Over the past decade, the NBA has changed drastically. Before a new rule was implemented, NBA prospects could enter the NBA right out of High school. Only a selective few were big time names coming out of highschool. Lebron James, Kobe Bryant, Tracy McGrady, Dwight Howard, Shawn Kemp, Kevin Garnett, and Moses Malone are the most known High school prospects that came straight from High school into the league and was very successful. There were many more athletes who tried to make that big leap from highschool to the pros and did not quite meet the expectations set out for them. To address this issue, the NBA and their Players Association approved a bargaining agreement that requires prospect entering the draft to be a minimum of 19 years old and or have completed their first year of college. Players are now forced to spend a year in college, even if they had or have no intentions of graduating.
When the rule was first established, it was meant to allow collegiate fans to see superstars like Derrick Rose, Karl Anthony Towns, and Anthony Davis for at least a year. This excitement was quickly reversed when prospects were only meeting the minimum requirements to enter into the NBA draft. Adam Silver, the NBA commissioner, has spoken about his willingness to change the rule. “It’s not working for the college coaches and athletic directors I hear from,” Silver proclaimed. “They’re not happy with the current system. And I know our teams aren’t happy either, in part because they don’t necessarily think the players who are coming into the league are getting the kind of training that they would expect to see.”
As you can see in the graph displayed, there has been a significant jump of one and done prospects over the past few years. In 2008, there was 16 freshman who declared for the draft and was drafted in the first and second round. There was a significant drop off of young prospects in years 2009-2015. The hype began to pick up a lot more in years 2016 and 2017. Last years’ draft had the most one and done draftees in history. 24 freshmen were drafted in the first and second round. There were 40 freshmen overall declaring for the draft.
40 freshmen declared for the draft.
Many have questioned and have concerns about the one year out of high school rule. College coaches and college administrations disagree with the one and done rule. Many college coaches look to build a foundation with their programs. How can college coaches create a foundation with athletes only coming to their school for one year.

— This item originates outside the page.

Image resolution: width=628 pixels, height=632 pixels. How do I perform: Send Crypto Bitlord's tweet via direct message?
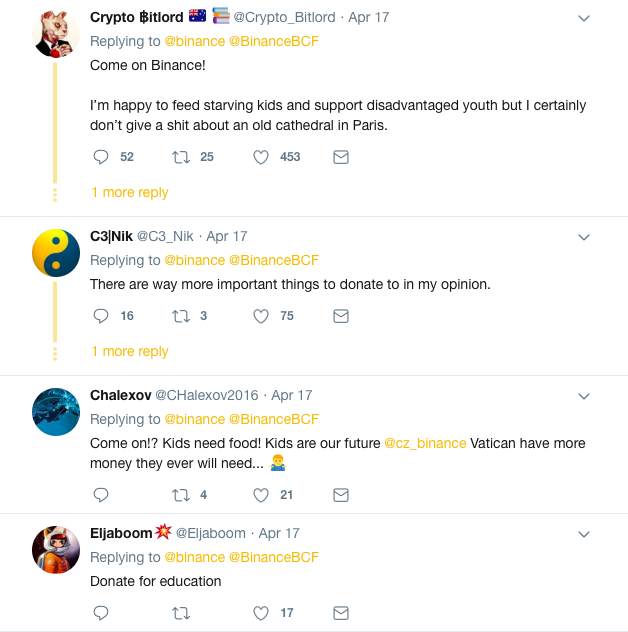(x=340, y=157)
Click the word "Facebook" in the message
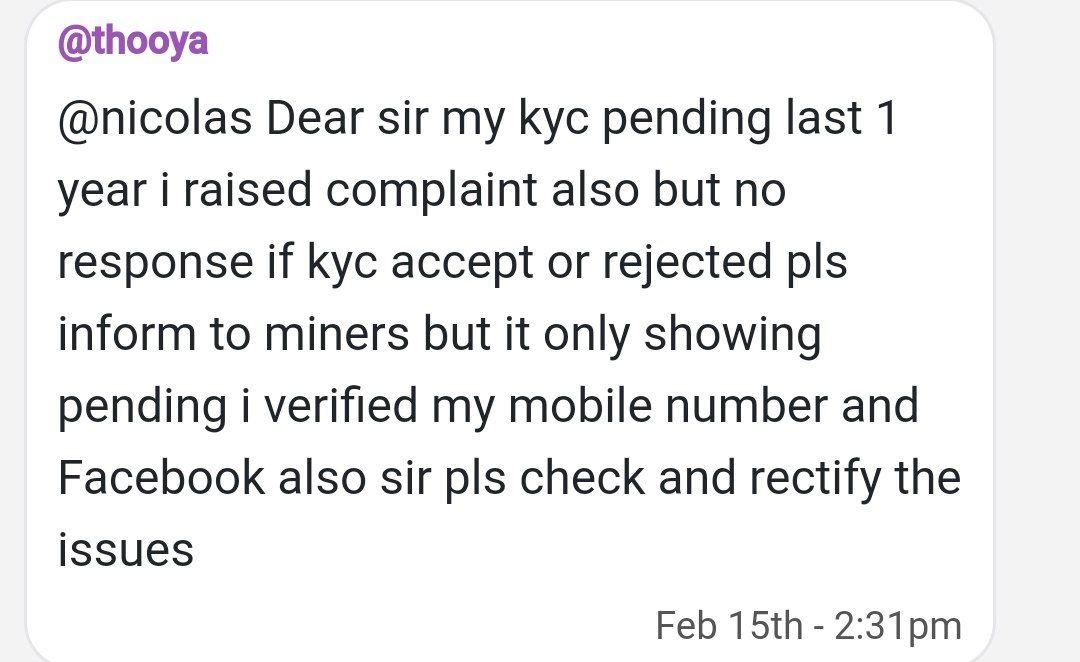This screenshot has height=662, width=1080. 161,478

Schools like Kentucky, Duke and Kansas have been named the prolific one and done schools. Prospects would only go to these schools for a year and seek to enter the draft after their first collegiate season.
In the graph above, you can see that since 2016, Kentucky has had the most one and done players coming out of there program. Duke is in a distant second following Kansas with 8 players.
Now the question is, are the athletes benefiting from one year in college? Is there another option for these prospects to take instead of one year in college?
To decipher this issue, I am going to look at their performance in the NBA to determine if the year in college helps them or hurts them.
One and Done athletes average 1.3 more points than other players in their drafts.
One and Done Players average less assist than other players in the Draft.
These charts do not give an accurate assumption whether their production in the NBA could be better if they could have gone straight to the league from High school.
Many believe that most young prospects are not developed enough or ready to jump into the league at such a young age. Allowing them to get more experience, exposure and training in college could propel them with a long career in the pros. Others say that if prospects want to enter the league, why should we hold them back.
This is a constant conversation that has been going on for the past few years and has reared its head again over the past few months. Not knowing what the future holds for the ‘one and done rule’, could be detrimental to the athletes and the NBA. Adam Silver is determined to come up with a solution that will well suit all parties involved.